Word and element pointing entries
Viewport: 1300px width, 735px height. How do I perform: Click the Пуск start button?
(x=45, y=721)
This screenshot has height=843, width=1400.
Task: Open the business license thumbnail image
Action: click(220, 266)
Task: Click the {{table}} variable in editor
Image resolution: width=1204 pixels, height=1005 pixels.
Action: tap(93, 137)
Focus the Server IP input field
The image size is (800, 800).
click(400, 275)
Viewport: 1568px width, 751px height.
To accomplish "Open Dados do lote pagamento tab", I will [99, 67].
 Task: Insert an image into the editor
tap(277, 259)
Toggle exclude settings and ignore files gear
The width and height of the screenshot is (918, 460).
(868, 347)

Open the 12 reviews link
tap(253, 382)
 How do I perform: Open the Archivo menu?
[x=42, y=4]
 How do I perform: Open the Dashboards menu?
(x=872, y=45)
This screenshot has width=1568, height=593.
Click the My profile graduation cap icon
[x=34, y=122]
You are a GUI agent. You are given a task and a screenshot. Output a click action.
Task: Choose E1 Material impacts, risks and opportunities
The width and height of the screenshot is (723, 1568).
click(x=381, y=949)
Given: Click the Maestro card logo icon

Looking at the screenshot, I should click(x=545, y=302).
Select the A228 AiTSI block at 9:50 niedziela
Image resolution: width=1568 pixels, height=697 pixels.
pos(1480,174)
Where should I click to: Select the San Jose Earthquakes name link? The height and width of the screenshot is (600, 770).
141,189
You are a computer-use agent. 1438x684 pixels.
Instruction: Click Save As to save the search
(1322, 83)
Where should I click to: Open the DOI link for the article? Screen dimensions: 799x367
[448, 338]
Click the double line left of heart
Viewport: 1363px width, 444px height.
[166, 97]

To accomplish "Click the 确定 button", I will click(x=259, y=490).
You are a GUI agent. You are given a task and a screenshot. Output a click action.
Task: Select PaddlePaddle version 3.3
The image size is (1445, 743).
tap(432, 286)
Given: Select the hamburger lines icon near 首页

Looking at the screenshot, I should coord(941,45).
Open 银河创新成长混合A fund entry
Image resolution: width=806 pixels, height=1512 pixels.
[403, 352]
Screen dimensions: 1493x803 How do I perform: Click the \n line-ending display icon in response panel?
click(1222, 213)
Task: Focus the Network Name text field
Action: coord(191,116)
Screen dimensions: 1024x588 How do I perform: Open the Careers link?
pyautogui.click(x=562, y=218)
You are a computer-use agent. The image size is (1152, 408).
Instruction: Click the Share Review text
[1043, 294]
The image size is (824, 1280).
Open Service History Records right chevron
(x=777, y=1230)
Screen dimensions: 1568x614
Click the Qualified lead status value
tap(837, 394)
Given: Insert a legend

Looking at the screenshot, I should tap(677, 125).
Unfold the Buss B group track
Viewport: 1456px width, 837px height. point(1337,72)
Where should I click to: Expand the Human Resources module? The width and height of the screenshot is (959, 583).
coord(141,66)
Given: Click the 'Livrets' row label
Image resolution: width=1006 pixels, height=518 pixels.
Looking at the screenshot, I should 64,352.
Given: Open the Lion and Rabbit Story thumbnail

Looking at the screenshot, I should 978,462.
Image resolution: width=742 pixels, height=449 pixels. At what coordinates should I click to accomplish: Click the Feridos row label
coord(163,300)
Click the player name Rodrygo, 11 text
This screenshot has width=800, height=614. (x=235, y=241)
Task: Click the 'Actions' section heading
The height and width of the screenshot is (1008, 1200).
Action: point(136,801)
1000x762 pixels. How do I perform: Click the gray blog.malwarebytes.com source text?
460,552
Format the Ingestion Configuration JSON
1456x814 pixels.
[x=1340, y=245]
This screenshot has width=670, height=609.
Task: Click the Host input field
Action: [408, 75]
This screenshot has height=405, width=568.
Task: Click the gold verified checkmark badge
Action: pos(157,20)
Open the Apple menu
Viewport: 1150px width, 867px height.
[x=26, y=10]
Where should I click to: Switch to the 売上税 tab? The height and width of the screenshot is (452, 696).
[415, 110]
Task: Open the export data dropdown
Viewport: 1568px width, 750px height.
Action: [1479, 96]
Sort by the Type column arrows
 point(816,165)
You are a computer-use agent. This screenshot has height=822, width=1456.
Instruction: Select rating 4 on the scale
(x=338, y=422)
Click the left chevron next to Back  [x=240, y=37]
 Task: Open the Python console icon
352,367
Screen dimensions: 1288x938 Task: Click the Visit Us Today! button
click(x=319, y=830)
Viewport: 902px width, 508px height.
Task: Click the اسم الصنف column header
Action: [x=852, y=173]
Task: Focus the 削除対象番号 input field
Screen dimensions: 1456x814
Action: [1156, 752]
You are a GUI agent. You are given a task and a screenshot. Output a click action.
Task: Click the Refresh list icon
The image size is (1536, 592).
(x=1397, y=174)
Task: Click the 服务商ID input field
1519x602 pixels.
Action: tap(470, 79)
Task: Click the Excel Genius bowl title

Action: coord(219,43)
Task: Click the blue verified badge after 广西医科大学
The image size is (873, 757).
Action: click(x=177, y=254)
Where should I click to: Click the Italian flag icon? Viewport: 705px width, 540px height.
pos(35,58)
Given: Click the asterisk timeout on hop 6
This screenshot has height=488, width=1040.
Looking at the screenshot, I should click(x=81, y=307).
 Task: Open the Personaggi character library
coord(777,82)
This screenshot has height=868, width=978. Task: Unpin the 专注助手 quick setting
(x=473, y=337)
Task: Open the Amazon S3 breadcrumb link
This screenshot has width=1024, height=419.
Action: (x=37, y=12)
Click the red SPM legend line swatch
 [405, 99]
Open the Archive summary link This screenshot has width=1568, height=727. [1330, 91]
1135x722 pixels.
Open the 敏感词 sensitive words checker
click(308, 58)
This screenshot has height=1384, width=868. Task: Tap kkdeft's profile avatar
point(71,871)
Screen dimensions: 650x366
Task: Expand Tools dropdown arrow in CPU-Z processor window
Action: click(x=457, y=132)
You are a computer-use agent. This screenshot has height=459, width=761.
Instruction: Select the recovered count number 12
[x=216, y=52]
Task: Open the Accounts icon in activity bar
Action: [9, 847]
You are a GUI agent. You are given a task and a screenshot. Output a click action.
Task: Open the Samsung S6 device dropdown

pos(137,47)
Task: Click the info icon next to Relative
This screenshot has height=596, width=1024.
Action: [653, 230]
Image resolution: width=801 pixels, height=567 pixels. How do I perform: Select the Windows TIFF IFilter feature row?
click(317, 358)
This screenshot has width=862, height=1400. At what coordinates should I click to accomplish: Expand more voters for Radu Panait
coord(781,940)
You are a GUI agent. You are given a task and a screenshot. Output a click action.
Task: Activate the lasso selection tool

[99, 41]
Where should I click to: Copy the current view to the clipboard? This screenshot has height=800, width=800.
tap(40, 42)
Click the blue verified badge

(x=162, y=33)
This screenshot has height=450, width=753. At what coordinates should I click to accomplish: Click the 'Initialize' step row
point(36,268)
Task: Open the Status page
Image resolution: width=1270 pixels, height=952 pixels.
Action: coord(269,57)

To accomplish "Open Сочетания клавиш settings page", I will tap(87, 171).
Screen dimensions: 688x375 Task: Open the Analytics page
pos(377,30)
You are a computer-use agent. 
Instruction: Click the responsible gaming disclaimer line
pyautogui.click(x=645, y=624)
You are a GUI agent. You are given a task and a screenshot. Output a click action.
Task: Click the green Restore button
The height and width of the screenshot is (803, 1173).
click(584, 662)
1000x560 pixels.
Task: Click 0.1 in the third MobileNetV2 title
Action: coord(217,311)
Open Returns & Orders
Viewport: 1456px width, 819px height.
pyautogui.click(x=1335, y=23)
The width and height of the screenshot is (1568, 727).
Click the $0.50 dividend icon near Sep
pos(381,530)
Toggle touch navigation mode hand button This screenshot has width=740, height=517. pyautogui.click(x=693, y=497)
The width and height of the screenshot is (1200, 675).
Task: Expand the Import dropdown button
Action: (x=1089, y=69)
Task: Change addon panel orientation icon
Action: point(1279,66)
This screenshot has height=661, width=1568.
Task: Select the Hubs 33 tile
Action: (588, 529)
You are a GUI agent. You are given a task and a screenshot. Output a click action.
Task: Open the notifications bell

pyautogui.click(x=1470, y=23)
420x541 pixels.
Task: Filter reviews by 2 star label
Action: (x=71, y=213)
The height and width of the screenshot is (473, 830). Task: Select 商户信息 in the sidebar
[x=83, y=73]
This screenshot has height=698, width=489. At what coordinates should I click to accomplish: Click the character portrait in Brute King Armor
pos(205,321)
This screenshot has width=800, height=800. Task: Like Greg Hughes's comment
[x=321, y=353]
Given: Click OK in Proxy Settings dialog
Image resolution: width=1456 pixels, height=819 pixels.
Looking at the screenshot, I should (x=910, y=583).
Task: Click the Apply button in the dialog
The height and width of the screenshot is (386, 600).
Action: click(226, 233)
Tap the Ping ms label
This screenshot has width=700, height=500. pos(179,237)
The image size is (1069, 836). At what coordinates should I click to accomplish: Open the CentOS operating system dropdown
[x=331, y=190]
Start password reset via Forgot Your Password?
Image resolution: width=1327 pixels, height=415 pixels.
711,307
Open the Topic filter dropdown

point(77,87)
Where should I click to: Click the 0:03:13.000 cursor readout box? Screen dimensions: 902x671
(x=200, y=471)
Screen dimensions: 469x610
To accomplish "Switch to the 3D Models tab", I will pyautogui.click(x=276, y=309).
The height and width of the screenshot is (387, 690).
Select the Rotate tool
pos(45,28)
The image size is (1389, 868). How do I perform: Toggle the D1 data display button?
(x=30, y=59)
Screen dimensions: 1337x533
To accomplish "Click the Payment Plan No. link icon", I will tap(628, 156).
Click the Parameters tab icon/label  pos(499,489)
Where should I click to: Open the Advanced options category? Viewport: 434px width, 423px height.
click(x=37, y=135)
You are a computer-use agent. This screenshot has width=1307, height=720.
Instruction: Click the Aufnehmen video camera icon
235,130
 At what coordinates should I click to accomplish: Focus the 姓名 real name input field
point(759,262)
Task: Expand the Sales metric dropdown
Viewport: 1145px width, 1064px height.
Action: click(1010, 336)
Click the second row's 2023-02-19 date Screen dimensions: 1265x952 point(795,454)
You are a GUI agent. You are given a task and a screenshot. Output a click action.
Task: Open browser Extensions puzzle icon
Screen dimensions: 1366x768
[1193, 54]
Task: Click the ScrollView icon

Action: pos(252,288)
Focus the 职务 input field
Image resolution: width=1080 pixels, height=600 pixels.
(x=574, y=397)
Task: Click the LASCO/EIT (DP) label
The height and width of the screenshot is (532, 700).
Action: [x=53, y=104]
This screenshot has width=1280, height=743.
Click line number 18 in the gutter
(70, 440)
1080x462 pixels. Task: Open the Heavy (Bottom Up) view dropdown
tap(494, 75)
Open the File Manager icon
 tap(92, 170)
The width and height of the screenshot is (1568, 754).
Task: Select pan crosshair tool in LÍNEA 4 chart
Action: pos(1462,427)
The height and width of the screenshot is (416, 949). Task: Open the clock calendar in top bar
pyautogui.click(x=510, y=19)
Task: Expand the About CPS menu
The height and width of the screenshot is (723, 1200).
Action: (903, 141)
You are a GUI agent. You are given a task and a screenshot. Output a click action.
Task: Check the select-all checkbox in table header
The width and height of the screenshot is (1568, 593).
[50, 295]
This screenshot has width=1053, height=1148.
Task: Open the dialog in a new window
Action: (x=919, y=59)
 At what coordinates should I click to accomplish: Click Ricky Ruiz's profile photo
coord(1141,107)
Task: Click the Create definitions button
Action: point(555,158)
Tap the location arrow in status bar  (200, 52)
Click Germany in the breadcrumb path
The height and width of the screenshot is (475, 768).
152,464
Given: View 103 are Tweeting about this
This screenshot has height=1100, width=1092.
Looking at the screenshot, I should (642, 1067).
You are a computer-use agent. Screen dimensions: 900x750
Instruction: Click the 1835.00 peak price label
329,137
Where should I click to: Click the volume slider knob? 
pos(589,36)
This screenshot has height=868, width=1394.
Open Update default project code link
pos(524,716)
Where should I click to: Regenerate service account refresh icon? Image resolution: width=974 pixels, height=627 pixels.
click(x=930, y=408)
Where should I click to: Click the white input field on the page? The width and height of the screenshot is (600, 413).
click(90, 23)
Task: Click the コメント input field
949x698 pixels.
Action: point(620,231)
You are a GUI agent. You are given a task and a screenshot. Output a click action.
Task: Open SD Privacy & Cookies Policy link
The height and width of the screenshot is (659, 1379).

* Directions
Could you arrange the lines between the line holding "Given: Click the asterisk timeout on hop 6" and the line holding "pos(137,47)", inclusive, as a JSON list of strings with one string per line and blank lines omitted?

* Response
[
  "Given: Click the asterisk timeout on hop 6",
  "This screenshot has height=488, width=1040.",
  "Looking at the screenshot, I should click(x=81, y=307).",
  " Task: Open the Personaggi character library",
  "coord(777,82)",
  "This screenshot has height=868, width=978. Task: Unpin the 专注助手 quick setting",
  "(x=473, y=337)",
  "Task: Open the Amazon S3 breadcrumb link",
  "This screenshot has width=1024, height=419.",
  "Action: (x=37, y=12)",
  "Click the red SPM legend line swatch",
  " [405, 99]",
  "Open the Archive summary link This screenshot has width=1568, height=727. [1330, 91]",
  "1135x722 pixels.",
  "Open the 敏感词 sensitive words checker",
  "click(308, 58)",
  "This screenshot has height=1384, width=868. Task: Tap kkdeft's profile avatar",
  "point(71,871)",
  "Screen dimensions: 650x366",
  "Task: Expand Tools dropdown arrow in CPU-Z processor window",
  "Action: click(x=457, y=132)",
  "You are a computer-use agent. This screenshot has height=459, width=761.",
  "Instruction: Select the recovered count number 12",
  "[x=216, y=52]",
  "Task: Open the Accounts icon in activity bar",
  "Action: [9, 847]",
  "You are a GUI agent. You are given a task and a screenshot. Output a click action.",
  "Task: Open the Samsung S6 device dropdown",
  "pos(137,47)"
]